ワールドモデルは元々自律走行やロボティクスで注目されてきた概念ですが、Noetikはこれを医療診断に応用した先進事例として注目されています。TARIO-2が1枚のスライド(H&E染色などの標準的な組織切片)から多次元的な腫瘍情報を抽出できるとすれば、高価な遺伝子検査や複数の専門病理医によるコンセンサス診断を補完・代替する可能性があり、がん診断の精度と普及の両立に貢献する技術として期待されます。
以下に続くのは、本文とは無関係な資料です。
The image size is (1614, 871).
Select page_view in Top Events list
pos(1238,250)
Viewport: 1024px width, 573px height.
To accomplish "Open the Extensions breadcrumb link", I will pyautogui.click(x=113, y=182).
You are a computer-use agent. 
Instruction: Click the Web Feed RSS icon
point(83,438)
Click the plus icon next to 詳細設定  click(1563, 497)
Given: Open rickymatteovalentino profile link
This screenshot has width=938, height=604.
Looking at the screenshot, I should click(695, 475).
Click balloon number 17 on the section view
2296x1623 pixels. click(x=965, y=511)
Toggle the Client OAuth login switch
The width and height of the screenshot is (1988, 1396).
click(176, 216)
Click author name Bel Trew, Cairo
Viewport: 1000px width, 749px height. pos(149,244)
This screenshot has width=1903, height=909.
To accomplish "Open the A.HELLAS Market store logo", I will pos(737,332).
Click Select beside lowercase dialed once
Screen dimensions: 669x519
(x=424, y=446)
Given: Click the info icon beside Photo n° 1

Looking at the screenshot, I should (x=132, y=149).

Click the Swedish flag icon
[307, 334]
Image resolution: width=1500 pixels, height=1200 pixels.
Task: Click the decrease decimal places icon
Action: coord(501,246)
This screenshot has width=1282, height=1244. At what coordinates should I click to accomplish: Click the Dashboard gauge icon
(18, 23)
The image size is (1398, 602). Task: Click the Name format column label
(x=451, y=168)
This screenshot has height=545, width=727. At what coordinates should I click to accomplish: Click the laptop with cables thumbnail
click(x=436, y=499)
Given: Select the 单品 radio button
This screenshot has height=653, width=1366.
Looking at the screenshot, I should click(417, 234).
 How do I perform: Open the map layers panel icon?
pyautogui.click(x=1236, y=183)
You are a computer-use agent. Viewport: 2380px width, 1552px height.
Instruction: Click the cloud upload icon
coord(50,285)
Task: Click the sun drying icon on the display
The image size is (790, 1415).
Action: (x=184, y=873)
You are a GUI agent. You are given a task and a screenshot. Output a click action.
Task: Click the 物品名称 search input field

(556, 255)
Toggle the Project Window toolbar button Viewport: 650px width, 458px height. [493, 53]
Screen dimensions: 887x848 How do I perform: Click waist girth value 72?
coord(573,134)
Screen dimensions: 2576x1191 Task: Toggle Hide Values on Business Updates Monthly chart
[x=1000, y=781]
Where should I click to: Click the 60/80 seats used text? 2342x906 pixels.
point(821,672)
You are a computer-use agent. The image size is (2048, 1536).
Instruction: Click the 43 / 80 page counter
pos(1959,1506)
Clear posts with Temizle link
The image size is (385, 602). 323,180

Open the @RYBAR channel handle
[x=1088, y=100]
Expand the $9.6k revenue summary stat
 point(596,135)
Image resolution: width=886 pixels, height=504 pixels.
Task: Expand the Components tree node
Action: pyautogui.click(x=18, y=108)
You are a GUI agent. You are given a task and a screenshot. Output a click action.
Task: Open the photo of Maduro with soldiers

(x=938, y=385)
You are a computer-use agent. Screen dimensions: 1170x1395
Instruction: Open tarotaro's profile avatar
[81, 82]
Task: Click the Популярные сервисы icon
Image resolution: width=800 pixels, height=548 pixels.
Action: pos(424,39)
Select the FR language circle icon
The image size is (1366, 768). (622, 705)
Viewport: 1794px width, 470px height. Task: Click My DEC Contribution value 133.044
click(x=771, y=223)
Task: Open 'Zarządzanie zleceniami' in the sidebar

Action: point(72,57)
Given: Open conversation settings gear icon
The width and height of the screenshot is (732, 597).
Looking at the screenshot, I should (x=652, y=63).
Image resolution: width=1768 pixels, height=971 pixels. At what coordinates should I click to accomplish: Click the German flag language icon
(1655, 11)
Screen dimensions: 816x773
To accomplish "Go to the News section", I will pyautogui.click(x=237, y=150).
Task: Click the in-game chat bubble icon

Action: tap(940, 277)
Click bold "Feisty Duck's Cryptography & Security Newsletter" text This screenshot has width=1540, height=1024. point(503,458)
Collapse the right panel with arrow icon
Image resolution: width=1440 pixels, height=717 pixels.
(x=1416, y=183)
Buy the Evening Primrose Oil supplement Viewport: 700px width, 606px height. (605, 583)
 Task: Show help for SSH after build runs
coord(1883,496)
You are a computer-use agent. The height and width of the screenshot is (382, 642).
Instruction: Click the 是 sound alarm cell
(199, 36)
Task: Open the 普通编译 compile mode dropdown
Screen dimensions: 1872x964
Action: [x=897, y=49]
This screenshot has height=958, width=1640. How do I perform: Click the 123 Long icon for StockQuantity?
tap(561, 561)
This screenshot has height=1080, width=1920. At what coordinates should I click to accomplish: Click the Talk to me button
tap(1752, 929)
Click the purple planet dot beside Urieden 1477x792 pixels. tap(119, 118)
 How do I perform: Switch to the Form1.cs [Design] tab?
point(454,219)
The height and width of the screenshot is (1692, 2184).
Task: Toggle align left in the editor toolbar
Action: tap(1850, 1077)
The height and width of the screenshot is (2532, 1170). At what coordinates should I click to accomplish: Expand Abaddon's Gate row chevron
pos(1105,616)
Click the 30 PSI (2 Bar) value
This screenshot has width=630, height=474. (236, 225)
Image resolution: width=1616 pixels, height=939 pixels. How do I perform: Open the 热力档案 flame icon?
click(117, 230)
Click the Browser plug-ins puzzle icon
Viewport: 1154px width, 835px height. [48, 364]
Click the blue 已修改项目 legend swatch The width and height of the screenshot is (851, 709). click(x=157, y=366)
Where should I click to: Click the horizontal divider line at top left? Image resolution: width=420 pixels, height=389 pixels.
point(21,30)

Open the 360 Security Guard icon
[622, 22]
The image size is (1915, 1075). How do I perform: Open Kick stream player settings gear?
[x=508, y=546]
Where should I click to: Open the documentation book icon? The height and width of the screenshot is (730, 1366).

NoetikはAIを用いた科学的研究の加速(AI for Science)の文脈に位置するスタートアップで、創薬・バイオマーカー探索・臨床試験の患者選定といった上流工程への応用も視野に入っています。Physical AI(物理世界を理解するAI)が医療分野に波及する動きの最前線として、ワールドモデルを使った医療AIのアプローチは今後の研究・投資動向において重要な注目テーマとなるでしょう。
Noetikについて
Noetikとは、医療AI研究に特化したスタートアップです。病理組織画像の深層的な解析を通じてがんの診断・予後予測・治療反応性評価を支援するプラットフォームを開発しており、ワールドモデルをはじめとする先端AI手法の医療応用を強みとしています。高精度な腫瘍解析を単一スライドから実現することで、がん診断のアクセス格差解消と精度向上を同時に達成するというミッションを掲げています。